Bis berwarna biru dengan tempat duduk dua-dua ini mungkin merupakan bis paling sederhana sepanjang perjalanan kami. Tempat duduk yang boleh dibilang kurang empuk, fasilitas basic tanpa layanan pramugara seperti di bis Regiojet namun untungnya bis ini memiliki wifi yang kadang nyambung kadang kagak. Seperti yang pernah saya ceritakan sebelumnya, simcard Orange yang saya beli dari tanah air tidak berlaku di Bosnia. Sales simcard tersebut sudah mewanti-wanti saya agar tidak menyalakan internet di Bosnia mengingat hal ini akan membuat layanan internet saya hangus. Saya pun manut dan tidak menyalakan layanan internet sama sekali di Bosnia. Namun hal yang tak terduga pun terjadi.

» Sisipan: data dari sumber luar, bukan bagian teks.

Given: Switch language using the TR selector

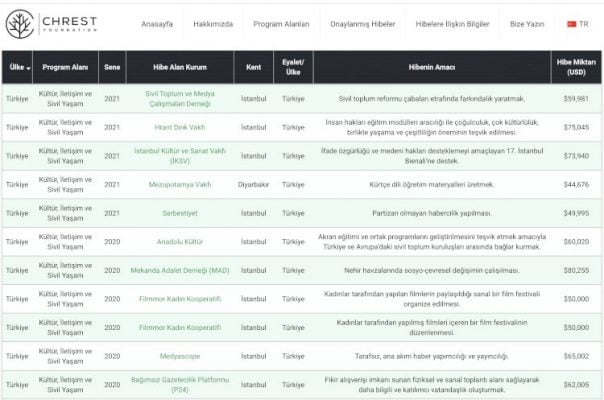Looking at the screenshot, I should pos(585,23).
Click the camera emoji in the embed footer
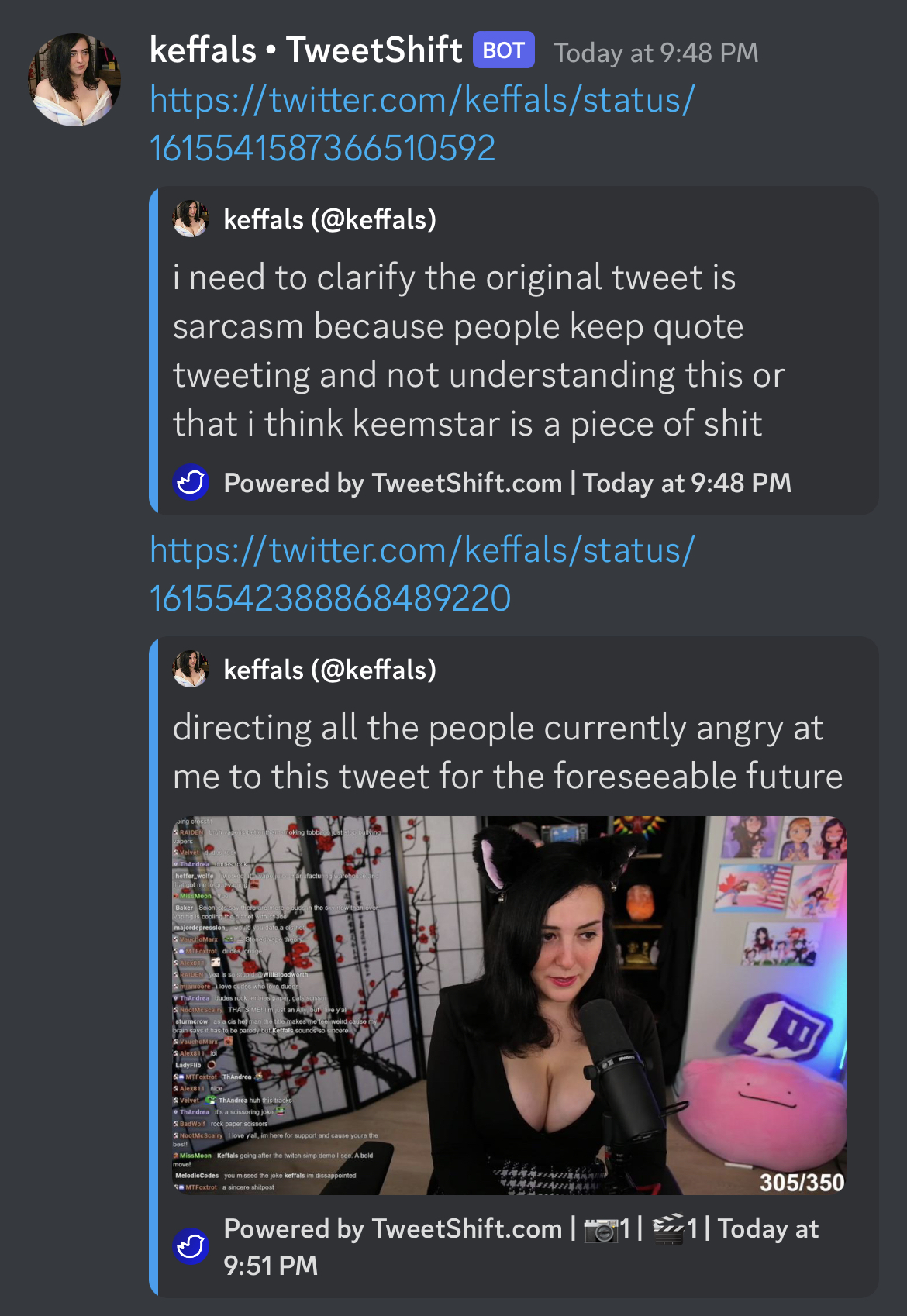The image size is (907, 1316). click(x=601, y=1229)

Bis yang membawa kami ke Dubrovnik melaju naik turun jalur pegunungan Bosnia yang berkelok ke arah jalur pantai Adriatik. Kami pun kemudian melalui pos imigrasi Bosnia dan Kroasia. Kami pun berada di wilayah Kroasia dan saya pun kemudian iseng menyalakan internet saya tanpa mengetahui kalau kami kemudian segera masuk ke wilayah Bosnia lagi. Dan terjadilah hal yang paling saya takuti ketika berada di negara asing. Internet mati dan kami tidak tahu berada di mana. Bis berhenti di sebuah kota kecil yang menghadap Laut Adriatik bernama Neum. Kami pun turun dari bis dan beristirahat sebentar. Saya yang masih mengutak-ngatik handphone saya mengira ada yang salah dengan settingan internet masih belum menyadari kalau kami berada di Bosnia. Si Nyonya yang kelaparan pun kemudian mengajak saya untuk membeli makanan di restoran tempat bis berhenti. Saya sedikit terkejut ketika menu yang terpampang di restoran ini menggunakan Bosnian Marks sebagai mata uang, bukannya Kuna, mata uang Kroasia. Sadar bahwa saya telah melakukan kesalahan dengan menyalakan internet di Bosnia, saya pun mulai galau.
Setelah berhenti selama setengah jam, bis pun kemudian melanjutkan perjalanan menuju Dubrovnik. Pemandangan Laut Adriatik mulai terlihat mendominasi perjalanan kami. Si Nyonya yang seperti biasa tertidur damai tidak terlihat terganggu oleh saya yang mulai galau karena internet mati. Wah cilaka ini, bagaimana nanti pas di Dubrovnik? Bisa ga ya nyari penginapan kami? Saya pun berusaha menyembunyikan kekhawatiran saya walau sebenarnya saya juga ngerasa ngeri-ngeri sedap. Bis pun kemudian sampai di pos perbatasan Bosnia dan Kroasia. Kali ini proses imigrasi berlangsung cukup lama. Beberapa penumpang yang kelihatannya orang Bosnia diminta masuk ke kantor imigrasi sedangkan sisanya termasuk kami hanya menunggu paspor kami dicap di bis. Petugas imigrasi masuk ke bis sambil membawa setumpuk paspor dan memanggil kami satu persatu dan memberikan paspor kami yang sudah dicap. Semua proses ini memakan waktu 1 jam. Walaupun jarak Mostar dan Dubrovnik di peta tidak terlalu jauh, hanya sekitar 2,5 jam dengan mobil, ternyata kami membutuhkan waktu 5 jam untuk mencapai Dubrovnik.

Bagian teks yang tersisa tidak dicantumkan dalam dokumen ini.